Seoul is filled with plastic surgery centers and the accompanying advertising, often featuring Westerners. The most popular operations include blepharoplasty - eyelid surgery - giving native Koreans the double eyelid crease found in Westerners. Nose jobs, facelifts and liposuction are also high on the list. Korean women often undergo jaw reconstruction.
Because of the competitive market and expertise of Korean plastic surgeons, Seoul has blossomed into a plastic surgery tourism destination. Although the bulk of such tourists arrive from different parts of Asia, the numbers of non-Asian visitors are increasing rapidly. It’s not difficult to find a surgeon and practice fluent in English. European patients may receive a Value Added Tax refund for their surgery expenses.

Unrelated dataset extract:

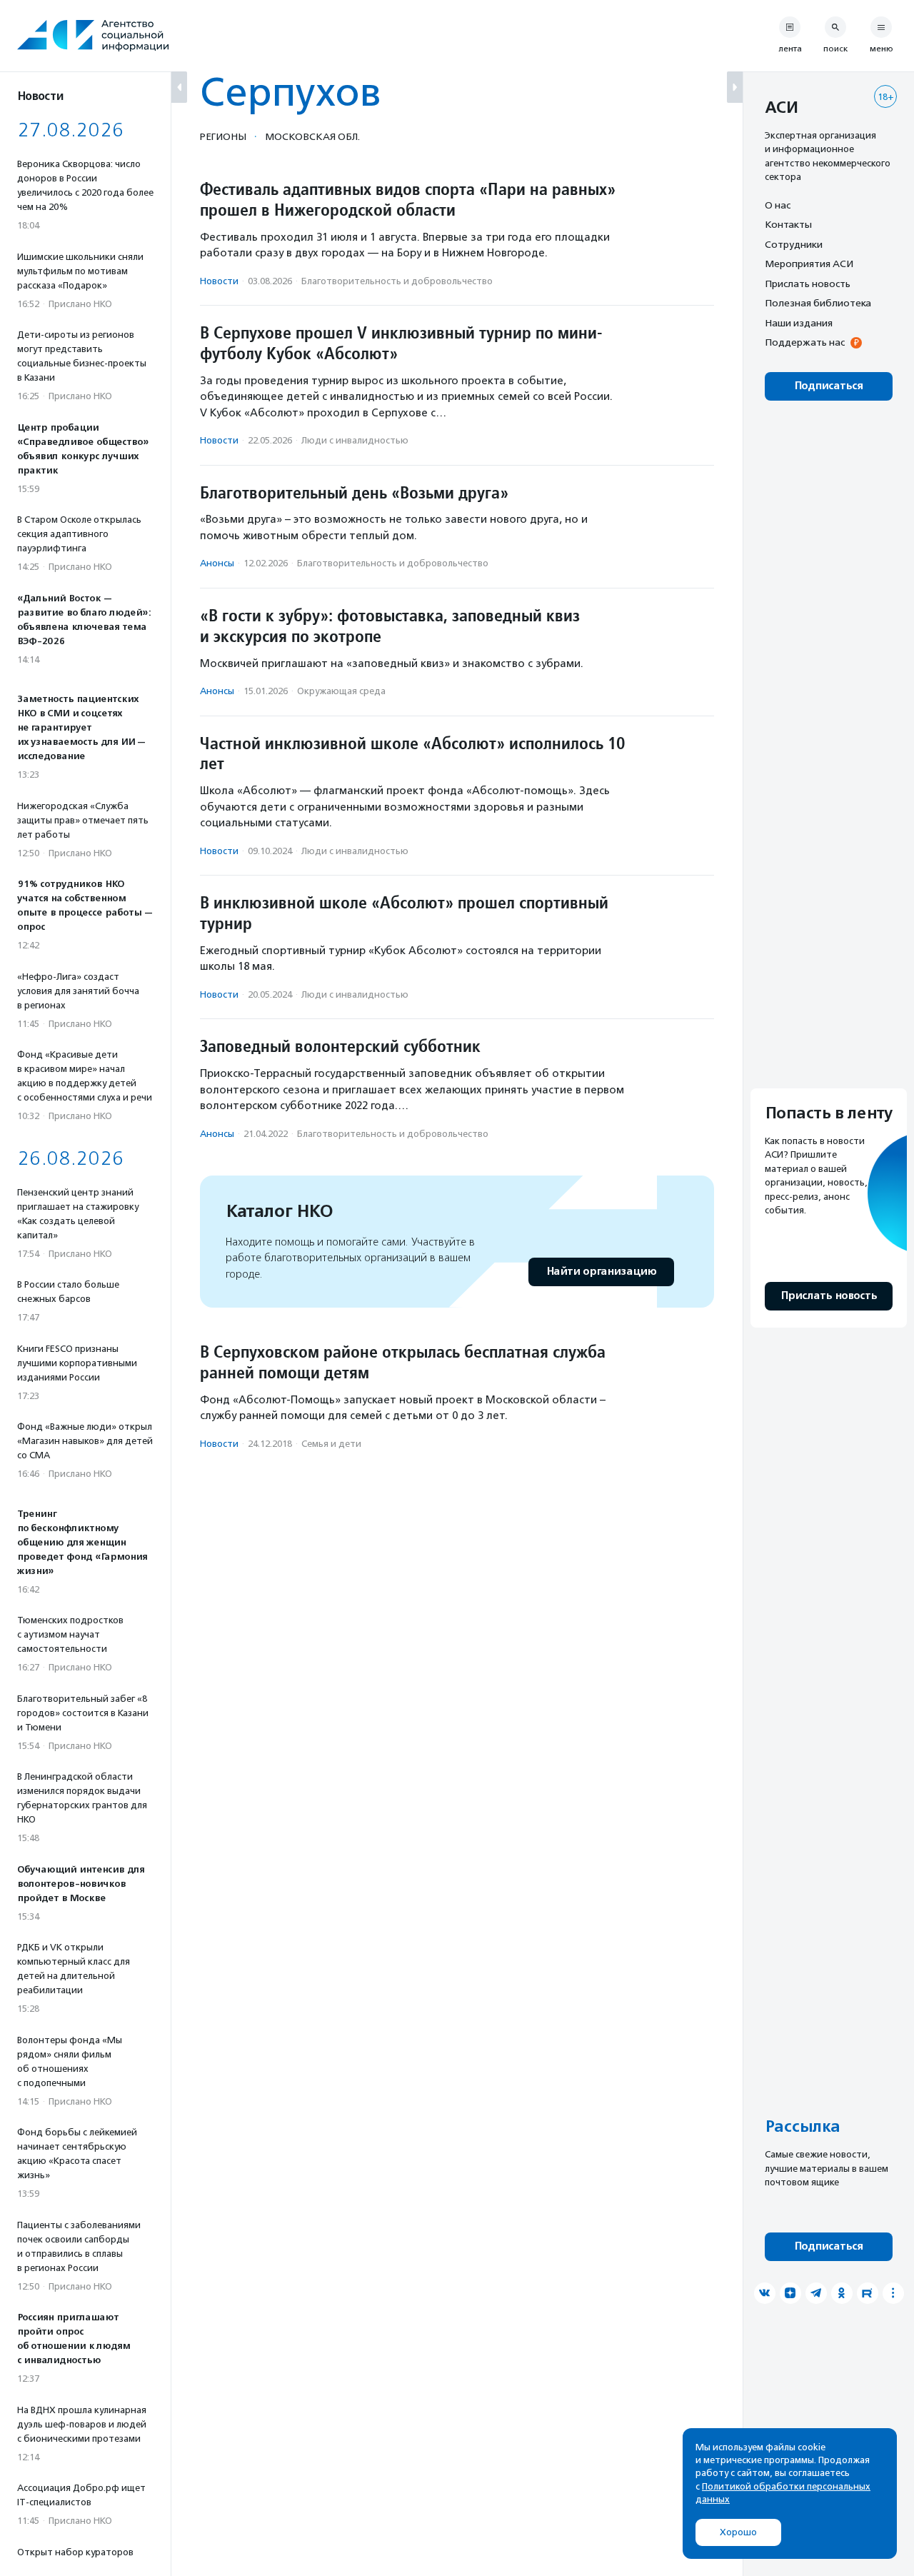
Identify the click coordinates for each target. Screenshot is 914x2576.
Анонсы (217, 563)
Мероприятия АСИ (809, 264)
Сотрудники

Plastic surgery flourishes in South Korea because it has become part of the culture. It’s a competitive, ethnically homogenous society. Korean students spend far more time in school than their North American counterparts, and start preparing for their university entrance examinations while still young. University acceptance determines their future lives and careers. Koreans also know that good-looking people have an advantage in the job market, so plastic surgery for appearance improvement has virtually become a rite of passage. It’s not uncommon for a bride to undergo plastic surgery in the months prior to a big wedding.
If you decide to head to Korea for plastic surgery, keep a few things in mind. It’s a different, more assembly-line process than in the U.S. You’ll likely speak with a consultant, not a surgeon, about the procedures. You may never meet the actual surgeon. You’re prepped, anesthetized and wake up in a “Beauty Recovery Room” after the operation.